__Problem to solve__. Everything from the line containing "Screen dimensions: 709x463" to the last line of the material below must be retyped exactly, both ends included; skip the pictures.

__Data to use__.
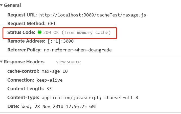The height and width of the screenshot is (114, 181).
Task: Click the view source link
Action: [x=68, y=62]
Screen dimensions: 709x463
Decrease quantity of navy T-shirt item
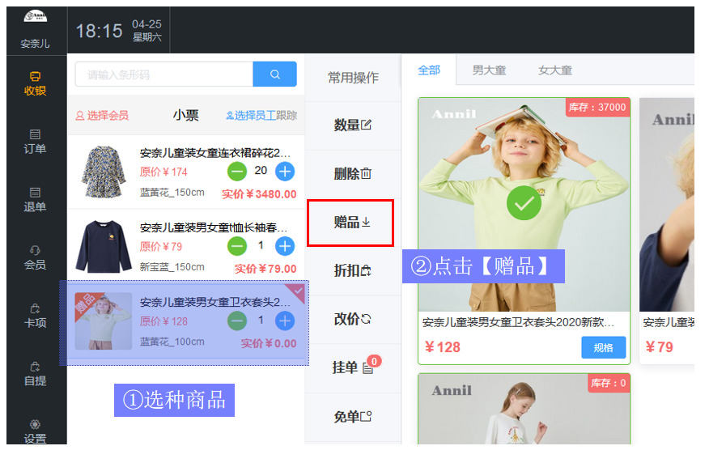[237, 246]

__Result__.
Screen dimensions: 709x463
Decrease quantity of navy T-shirt item
[237, 246]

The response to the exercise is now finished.